» **SET EXERCISE A**
Print the part of the forum thread on art schools between "outstanding observation Kays!" and "math pre-reqs too.", inclusive.
» **SET EXERCISE B**
In the forum thread on art schools, what software did the advisory board want to teach?
» **SET EXERCISE C**
Write the next part of the forum thread on art schools, picking up after its last sentence.

[begin SOURCE DOCUMENT]

As I get older, I realize that what most of us seek is the ability to express our creativity and to do so while being allowed to have a financially sustainable existence. Richard is right in stating that it's not the government's job to guarantee that reality, however it should be the government's job to implement regulations that provide accurate information to our next generations. What adds insult to injury is the absurd student loan debt that most art school graduates find themselves having to shoulder as they look for employment in the restaurant industry.


----------



## wst3 (Sep 26, 2012)

outstanding observation Kays!

But schools have become businesses too. OK, they were always businesses, but they didn't realize they could be for-profit (big profits) businesses for a long time.

Slight tangent - about ten years ago I was invited to sit on an academic advisory board at my alma mater. I did. I went to the first meeting, and there, sitting across the table, was me arch nemesis, my freshman Calc professor. UGH!

We glared at each other for a moment, and then got down to business.

Much to my surprise, I ended up siding with her, in fact I was the first to speak up against the trade-school approach they wanted to adopt. They wanted to teach, as an example, Photoshop, and drop most of the intro to fine arts classes. They wanted to do away with the math pre-reqs too.

I think there is a place for job specific training, but I'm not sure a small, independent liberal arts college is the best place for this, nor do I think it ought to be the purpose of a small liberal arts school.

[end SOURCE DOCUMENT]
[begin RECORDED INFORMATION]

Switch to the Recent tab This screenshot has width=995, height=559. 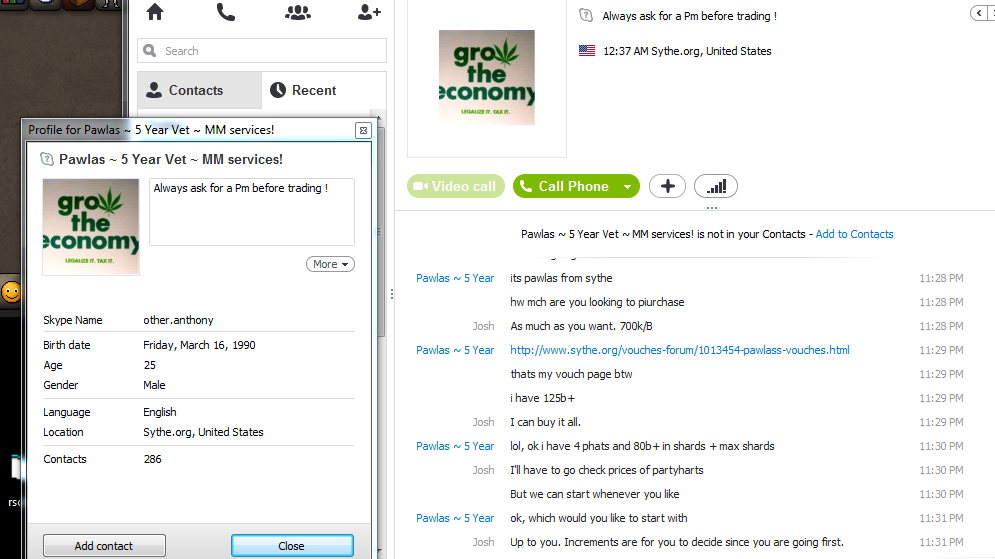(x=324, y=90)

[end RECORDED INFORMATION]

» **TASK RESPONSE A**
outstanding observation Kays!

But schools have become businesses too. OK, they were always businesses, but they didn't realize they could be for-profit (big profits) businesses for a long time.

Slight tangent - about ten years ago I was invited to sit on an academic advisory board at my alma mater. I did. I went to the first meeting, and there, sitting across the table, was me arch nemesis, my freshman Calc professor. UGH!

We glared at each other for a moment, and then got down to business.

Much to my surprise, I ended up siding with her, in fact I was the first to speak up against the trade-school approach they wanted to adopt. They wanted to teach, as an example, Photoshop, and drop most of the intro to fine arts classes. They wanted to do away with the math pre-reqs too.

» **TASK RESPONSE B**
Photoshop

» **TASK RESPONSE C**
But there is SO MUCH MONEY to be made teaching this sort of thing...

The music department was going to follow the same path, teach Pro-Tools, drop all those pesky harmony and theory classes, and especially the performance classes.

This is, allow me to mince words, stupid and short sighted.

And it leads to exactly the same sorts of problems we see elsewhere in the marketplace.

Dropping live musicians for canned music, no matter how good, and no matter how well compensated the composers and producers will be, is a kick in the teeth to anyone who appreciates live music.

The problem is, there aren't as many folks in that category as there once was.

OK, end of tangent (I learned about tangents in math class!!!!)


----------



## rgames (Sep 26, 2012)

*Re: Live TV musicians*



JJP @ Tue Sep 25 said:


> This is where your argument completely misses the mark. Society IS voting with its dollars - over a billion of them. (Yes, "billion" with a "B".) The live TV shows that use live musicians are relying on them in a bigger way than they have in half a century.


Correct.

But you've not addressed the issue: if all of those TV musicians are replaced with low-paid part-timers, do you think people will stop watching?

Doubtful. The TV shows probably aren't making billions because of the musicians.

But if people do quit watching when the musicians are replaced with low-paid part-timers then there will be pressure on the productions to increase the amount they pay so they can get better musicians. That would be a situation where people are allowed to vote with their dollars. Right now, they are not afforded the opportunity to do so.

And yes - there are way too many music majors these days. In fact, there are way too many college degrees of any kind. Colleges/Universities are businesses - very much so - that put a lot of people into debt that has no value. It seems unavoidable that student loans are, indeed, the next housing bubble: people duped into leveraging themselves into oblivion.

rgames


----------



## JJP (Sep 27, 2012)

*Re: Live TV musicians*

Agreed on the points about music schools.

I think the argument of whether people would watch if you replaced the musicians with low-paid lower-skilled people (I'll just call them "hacks") is a little more subtle than you're making it out.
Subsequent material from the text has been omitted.